The Strategic Failure of Sustainability Targets, with Yuxin Chen and Zheng Gong [Working Paper]
Revise and resubmit, Marketing Science
Abstract: In recent years, many companies have made public sustainability pledges, yet reports from various media outlets suggest that most firms are unlikely to meet their targets. This paper provides an economic rationale for this systematic failure from a competitive perspective. We develop a game-theoretical model in which firms compete for consumers in both price and sustainability performance. We show that when firms incur reputation costs for failing to meet their targets, in equilibrium, all firms set overly ambitious goals that they ultimately fail to achieve. Paradoxically, despite these failures, the realized sustainability outcomes are better than in cases where no pledges are made. Building on this framework, we analyze the welfare implications of target preannouncements and examine the design of optimal regulatory policies. We further extend the model to capture a range of scenarios reflecting varying consumer motivations, including extrinsic social comparison preferences, heterogeneous sustainability preferences, and uncertainty about these preferences over time.

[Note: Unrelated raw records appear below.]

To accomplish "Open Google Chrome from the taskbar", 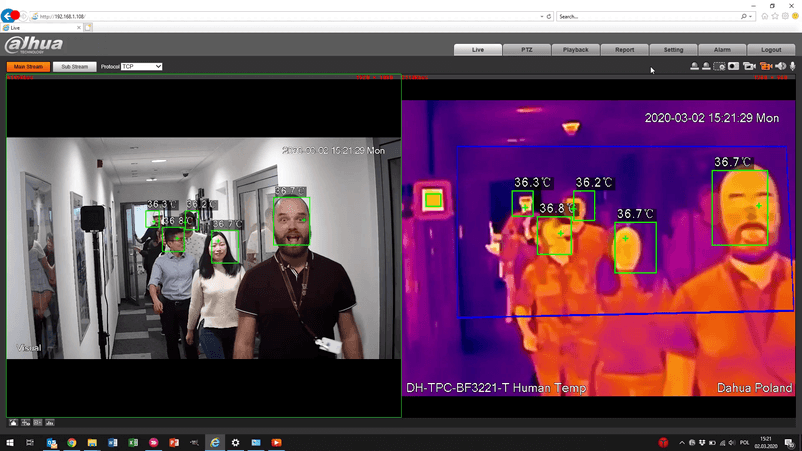I will (72, 442).
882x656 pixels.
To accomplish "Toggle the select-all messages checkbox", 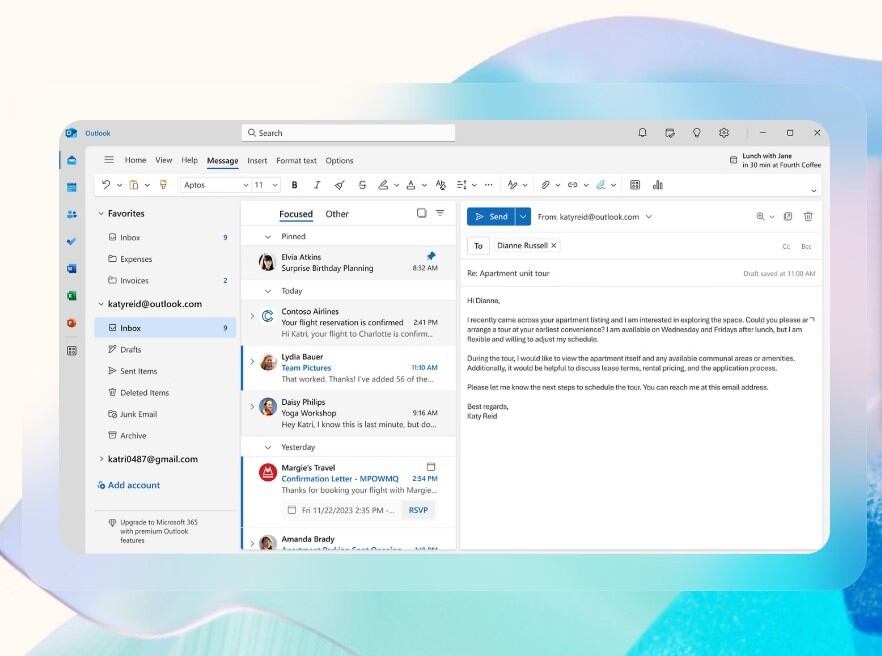I will pos(421,213).
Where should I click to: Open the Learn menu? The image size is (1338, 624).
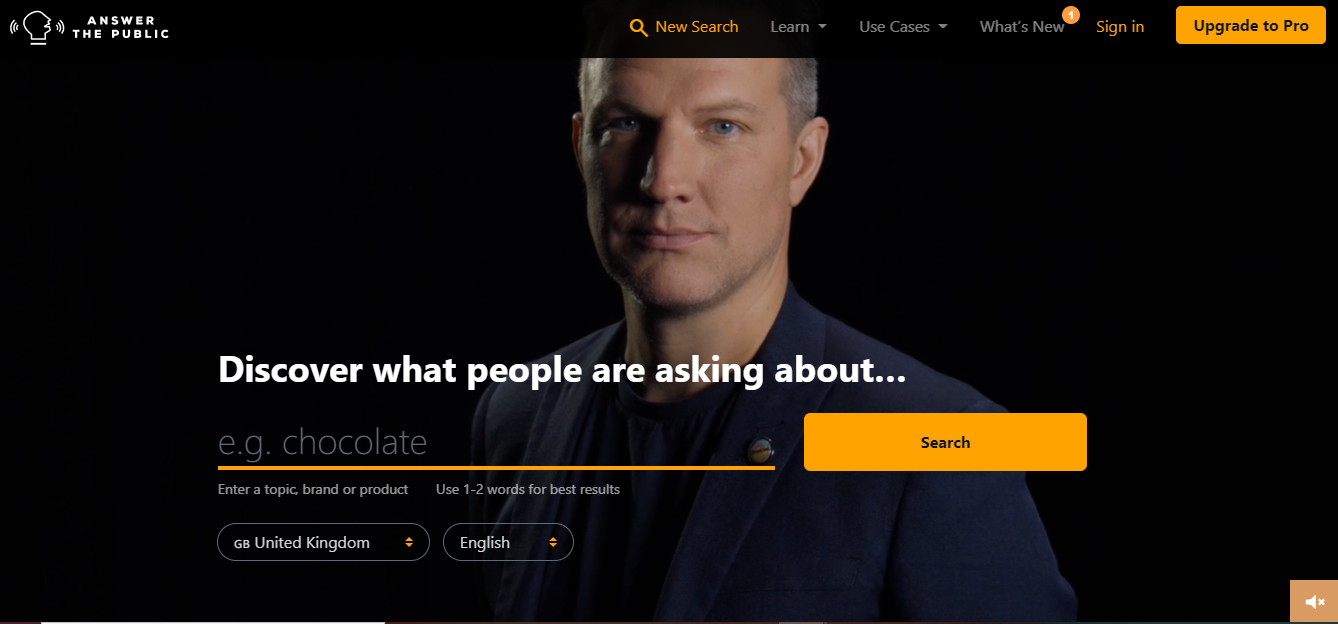(x=798, y=27)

Should Google Profit like a Taxi Driver?
Abstract: In recent years, numerous European countries have taken or have considered taking regulatory actions against Google News with the aim of improving news quality. This paper explains how news aggregators affect newspapers' incentives in quality investment from two novel perspectives: (1) a positive market-expansion effect of news aggregators by eliminating information asymmetry between newspapers and news readers, and (2) a negative business-stealing effect by displaying excerpts of newspaper articles (snippets) on news aggregators' own sites, which are substitutes of original news. The model illustrates both effects and can be used to evaluate taxation policies on snippets. A tax proportional to how much information extracted from the original news, or a click-through subsidy paid by newspapers to aggregators can discourage news aggregators from showing free previews to appropriate traffic. Moreover, I extend the benchmark setting from one single newspaper to multiple newspapers, capturing an additional competition-in-traffic effect among newspapers. Finally, I also show that the model is robust to many other generalizations.

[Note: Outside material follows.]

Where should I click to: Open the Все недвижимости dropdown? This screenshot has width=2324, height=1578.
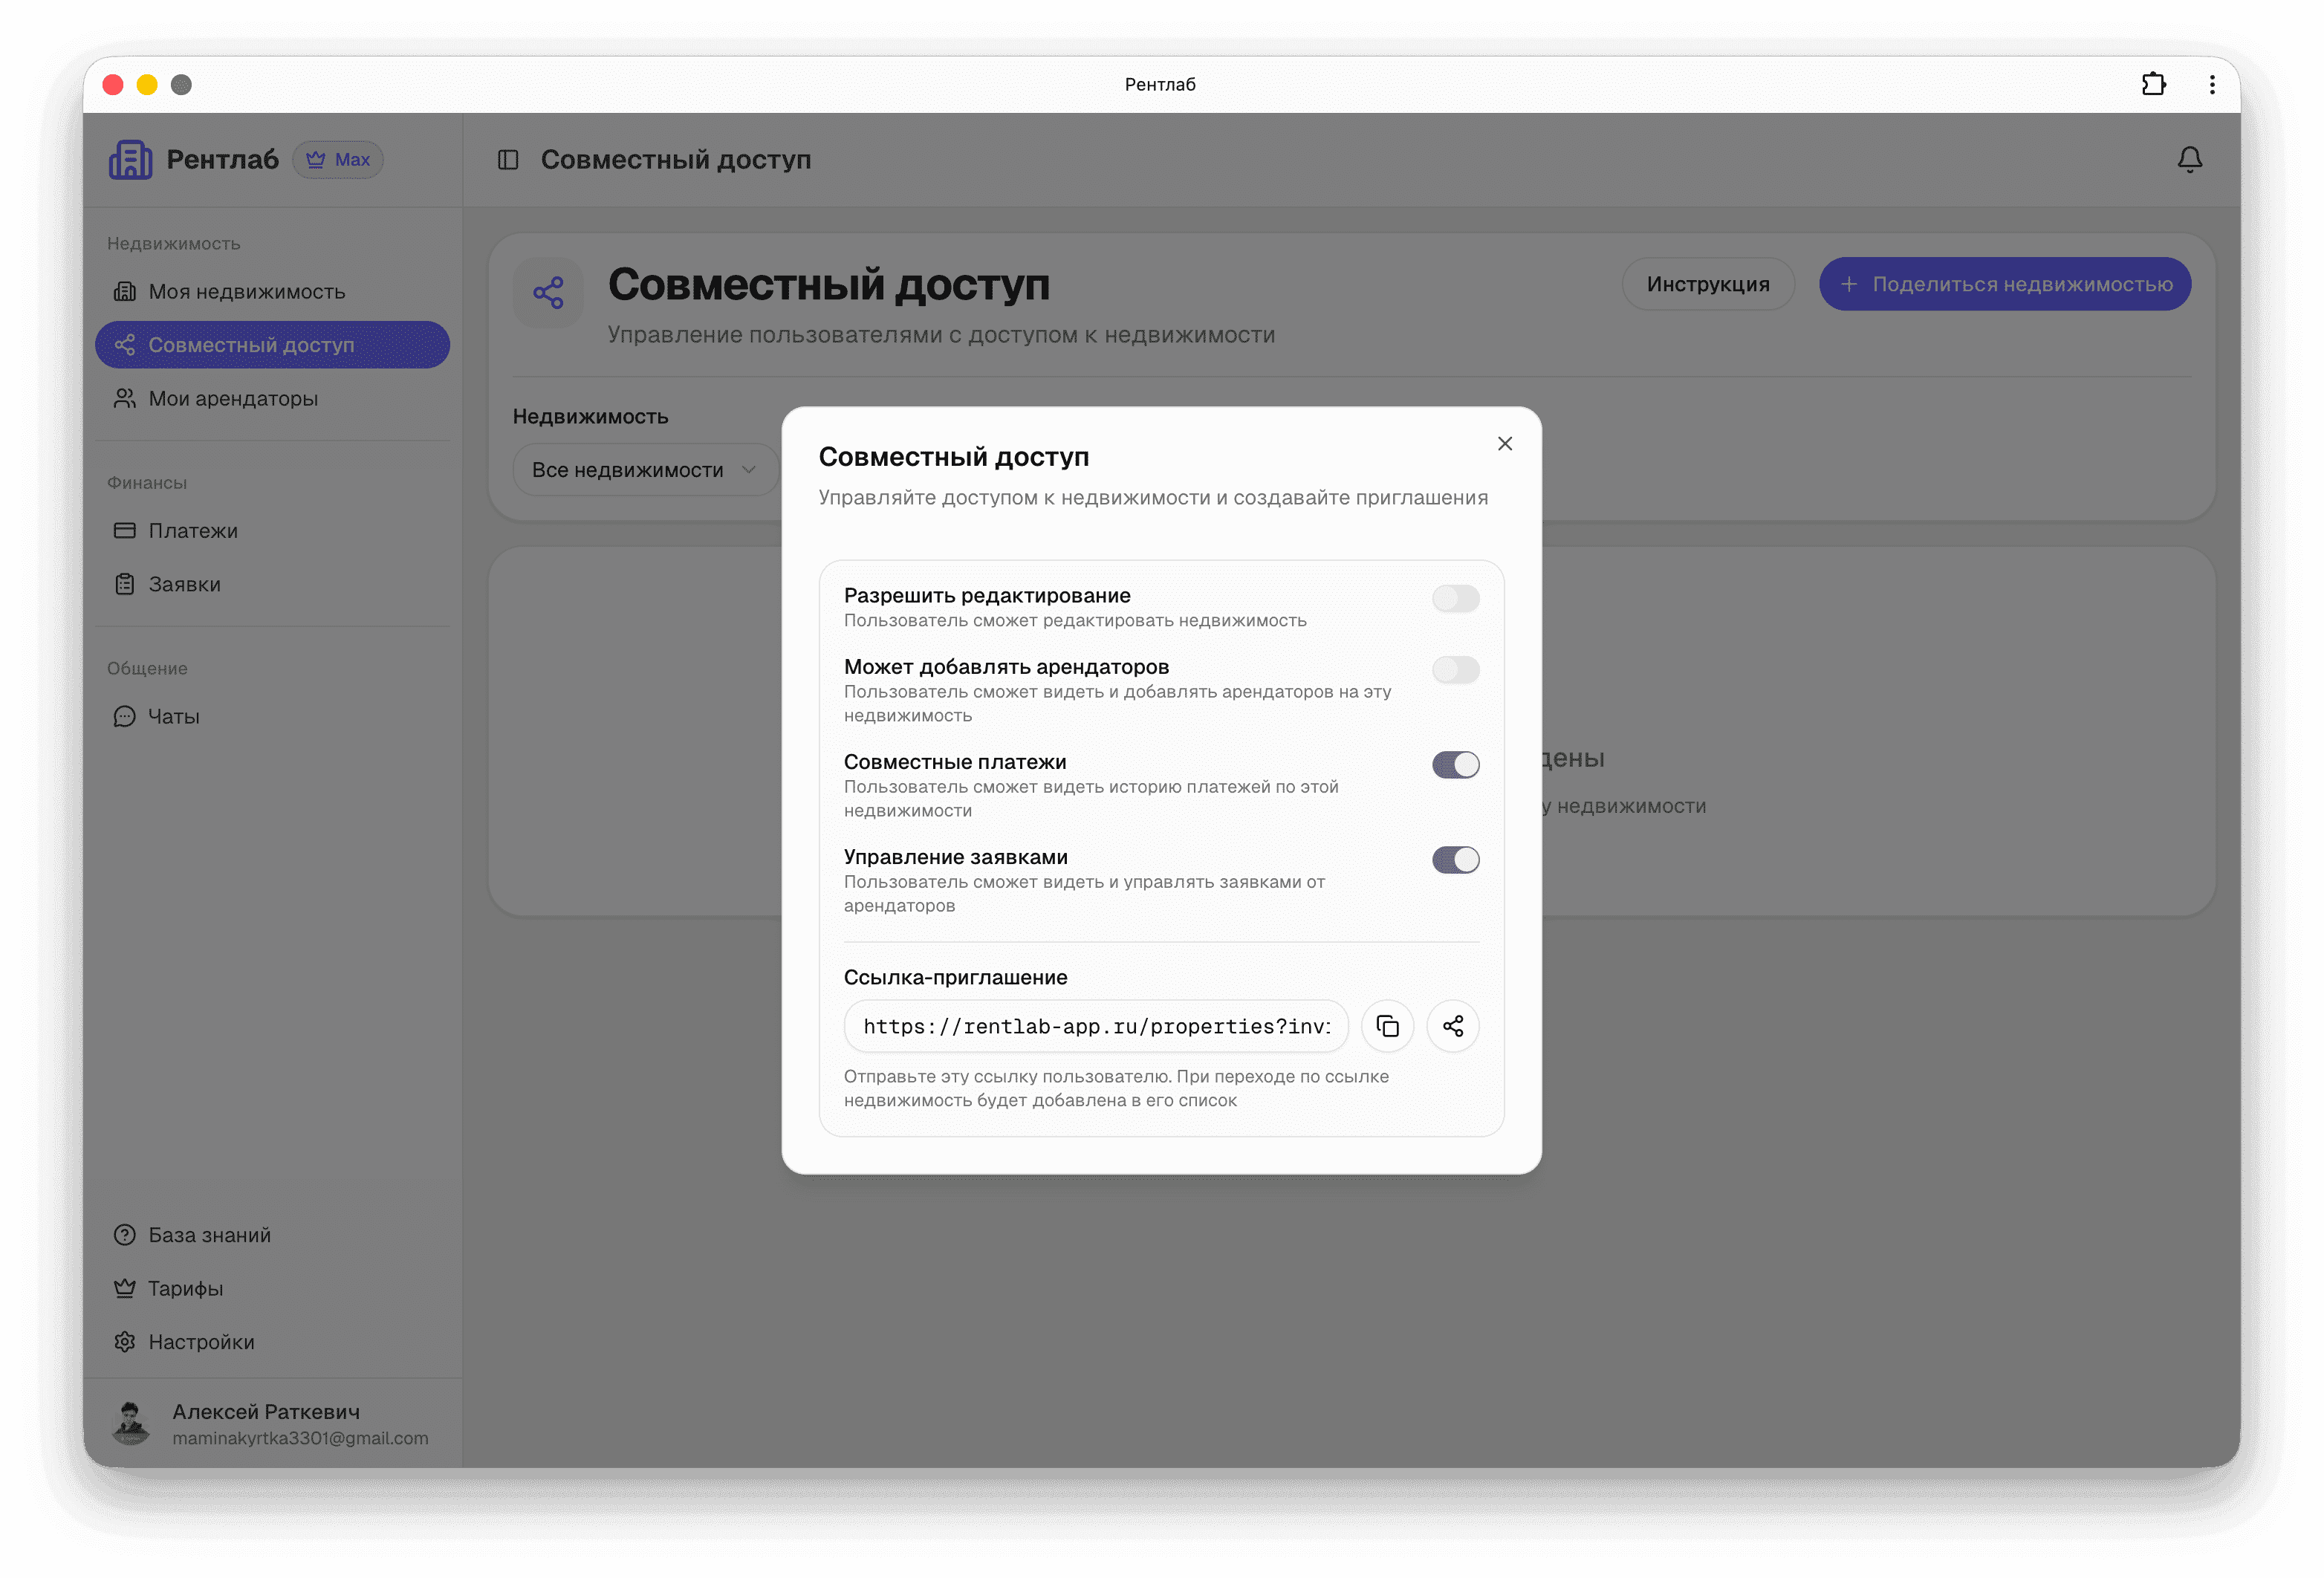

Abstract: This paper studies learning in the stock market. Our contribution is to propose a model to illustrate the endogenous timing decision on trading, taking into account the incentive of learning from others about the fundamental value. The model is similar to Easley and O'Hara (1992), except that we introduce less-informed traders whose private information is inferior to fully-informed traders, but superior to that of random noise traders and a zero-profit market maker. We also allow both types of informed traders to optimize timing of trading. We show that fully-informed traders act as early birds because it is optimal for them to buy or sell at the earliest possible time; meanwhile, less-informed traders could be better off as second mice by delaying transactions to learn from previous trades. The greater information asymmetry between the less-informed traders and the market maker, the larger profits the former could make even though the latter is learning from all trades.